> [Excerpted passage]
The LR Data Shapley method had a course that was similar to the RF Data Shapley exclusion method, except for a high peak by excluding between 350 and 425 subjects from the training set. The best model, which excluded 399 training subjects, reached an accuracy of 73.57% and an F1-score of 75.74%. The cutoff value which was calculated for the validation set was 340. The associated models reached a mean accuracy of 61.07%. This result was smaller than the base model performance.

The random exclusion method and the LR LOO method had a slightly decreasing course for the AIBL data set. The RF LOO method outperformed all the other methods by excluding between 100 and 325 subjects. The best accuracy of 68.93% was achieved by excluding 186 subjects from the training set.

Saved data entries
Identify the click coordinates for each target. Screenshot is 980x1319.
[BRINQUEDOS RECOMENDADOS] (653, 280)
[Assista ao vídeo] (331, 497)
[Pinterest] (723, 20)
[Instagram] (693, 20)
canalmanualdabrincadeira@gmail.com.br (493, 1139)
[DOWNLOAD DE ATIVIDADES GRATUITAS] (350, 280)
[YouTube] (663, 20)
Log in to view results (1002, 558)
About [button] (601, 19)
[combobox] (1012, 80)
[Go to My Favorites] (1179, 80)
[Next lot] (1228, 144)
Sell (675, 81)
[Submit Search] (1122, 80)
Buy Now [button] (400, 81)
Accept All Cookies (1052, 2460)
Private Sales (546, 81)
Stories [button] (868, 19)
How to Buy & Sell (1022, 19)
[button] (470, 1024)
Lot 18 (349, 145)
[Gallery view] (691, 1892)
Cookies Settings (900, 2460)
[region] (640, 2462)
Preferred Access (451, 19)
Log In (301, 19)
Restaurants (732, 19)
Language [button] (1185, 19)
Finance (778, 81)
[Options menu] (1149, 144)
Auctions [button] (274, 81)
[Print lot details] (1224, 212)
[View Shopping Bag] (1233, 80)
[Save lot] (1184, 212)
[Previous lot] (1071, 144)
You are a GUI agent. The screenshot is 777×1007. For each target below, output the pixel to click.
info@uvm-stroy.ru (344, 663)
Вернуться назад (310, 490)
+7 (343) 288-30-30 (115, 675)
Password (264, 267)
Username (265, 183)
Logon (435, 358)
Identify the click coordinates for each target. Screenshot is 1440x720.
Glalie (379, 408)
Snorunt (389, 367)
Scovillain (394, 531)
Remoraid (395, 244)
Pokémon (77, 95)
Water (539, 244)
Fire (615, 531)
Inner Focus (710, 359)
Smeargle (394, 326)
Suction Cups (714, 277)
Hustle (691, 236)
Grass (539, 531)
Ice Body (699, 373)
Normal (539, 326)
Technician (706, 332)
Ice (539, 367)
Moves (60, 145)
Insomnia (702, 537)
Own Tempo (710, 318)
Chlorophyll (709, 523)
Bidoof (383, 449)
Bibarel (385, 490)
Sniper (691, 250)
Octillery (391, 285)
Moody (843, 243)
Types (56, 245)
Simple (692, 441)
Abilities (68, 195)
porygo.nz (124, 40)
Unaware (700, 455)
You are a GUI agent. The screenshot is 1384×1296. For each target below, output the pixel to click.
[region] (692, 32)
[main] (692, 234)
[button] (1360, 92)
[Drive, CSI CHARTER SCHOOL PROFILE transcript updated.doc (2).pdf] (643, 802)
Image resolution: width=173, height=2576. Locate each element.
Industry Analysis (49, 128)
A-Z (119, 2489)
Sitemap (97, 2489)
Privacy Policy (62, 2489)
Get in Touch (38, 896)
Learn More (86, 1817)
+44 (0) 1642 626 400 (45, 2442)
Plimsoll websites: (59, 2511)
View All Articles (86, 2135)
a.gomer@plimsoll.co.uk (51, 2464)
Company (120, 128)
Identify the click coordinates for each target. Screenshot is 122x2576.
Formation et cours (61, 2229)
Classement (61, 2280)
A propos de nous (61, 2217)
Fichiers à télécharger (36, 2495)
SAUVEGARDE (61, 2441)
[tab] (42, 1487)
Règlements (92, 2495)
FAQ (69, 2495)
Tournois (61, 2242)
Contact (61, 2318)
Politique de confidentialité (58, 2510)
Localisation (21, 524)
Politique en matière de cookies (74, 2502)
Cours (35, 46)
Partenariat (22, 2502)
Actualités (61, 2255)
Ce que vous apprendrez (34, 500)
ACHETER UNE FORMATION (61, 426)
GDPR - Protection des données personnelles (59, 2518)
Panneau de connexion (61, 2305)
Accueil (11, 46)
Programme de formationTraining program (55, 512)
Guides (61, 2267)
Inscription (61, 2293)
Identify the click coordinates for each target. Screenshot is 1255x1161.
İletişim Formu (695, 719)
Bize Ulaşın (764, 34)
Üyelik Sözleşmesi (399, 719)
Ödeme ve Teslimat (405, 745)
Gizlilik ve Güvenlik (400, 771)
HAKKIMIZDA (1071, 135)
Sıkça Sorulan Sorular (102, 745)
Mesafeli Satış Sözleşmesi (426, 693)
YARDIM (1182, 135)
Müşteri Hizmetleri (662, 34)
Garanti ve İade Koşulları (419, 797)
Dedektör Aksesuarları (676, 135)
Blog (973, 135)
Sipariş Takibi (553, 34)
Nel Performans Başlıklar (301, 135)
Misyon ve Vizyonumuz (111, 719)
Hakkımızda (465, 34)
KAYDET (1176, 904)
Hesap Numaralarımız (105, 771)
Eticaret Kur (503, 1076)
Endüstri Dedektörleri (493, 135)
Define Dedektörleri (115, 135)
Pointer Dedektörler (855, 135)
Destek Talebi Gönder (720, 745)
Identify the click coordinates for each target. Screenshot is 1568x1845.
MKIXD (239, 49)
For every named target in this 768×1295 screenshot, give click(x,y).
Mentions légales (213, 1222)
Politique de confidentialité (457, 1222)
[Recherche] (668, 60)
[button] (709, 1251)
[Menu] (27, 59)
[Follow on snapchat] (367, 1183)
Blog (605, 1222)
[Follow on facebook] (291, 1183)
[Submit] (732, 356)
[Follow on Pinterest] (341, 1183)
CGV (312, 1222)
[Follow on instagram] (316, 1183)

> [Apply what you read]
a - Answer these questions from the passage on data exclusion methods:
(i) How many training subjects did the best LR Data Shapley model exclude?
(ii) What cutoff value was calculated for the validation set?
(iii) What was the best accuracy reached by the RF LOO method on the AIBL data set?
b - Continue the passage on data exclusion methods, starting after its final sentence.

> [Answers to the tasks]
a -
(i) 399
(ii) 340
(iii) 68.93%

b -
Interpretation model

SHAP force plot explain individual model predictions, which are important in clinical practice. Figure 10 shows a SHAP force plot for the RF base model and the sMCI training subject with the PTID 123_S_4904. This sMCI subject reached the smallest LR and RF Data Shapley values and was identified as a subject with less informative data. The average model prediction for this RF model was 0.4475, and the model prediction probability for the visualized subject was 0.26. The SHAP force plot explains the difference between those two values using the model features. The lengths of the arrow parts in this plot demonstrate the Kernel SHAP values of those features. Feature expressions with positive Kernel SHAP values and thus a pathogenic effect on the overall prediction are colored in red and feature expressions with a negative Kernel SHAP value had a protective effect and are colored in blue. For the subject visualized in Fig. 10, the most important feature was the volume of the left superior parietal lobule. The subject had a min-max-scaled volume of 0.786, which is a rather high volume. The model learned that this feature expression had a protective effect on this subject. Therefore, the risk of this subject converting to AD was decreased by the small superior parietal lobule volume. The reduction of GM was previously associates with AD progression in the superior parietal lobule [72]. The LDELTOTAL cognitive test score was the most important feature with a pathogenic effect on the prediction probability for this subject. The normalized volume of this feature was 0.091 and thus a poor test performance.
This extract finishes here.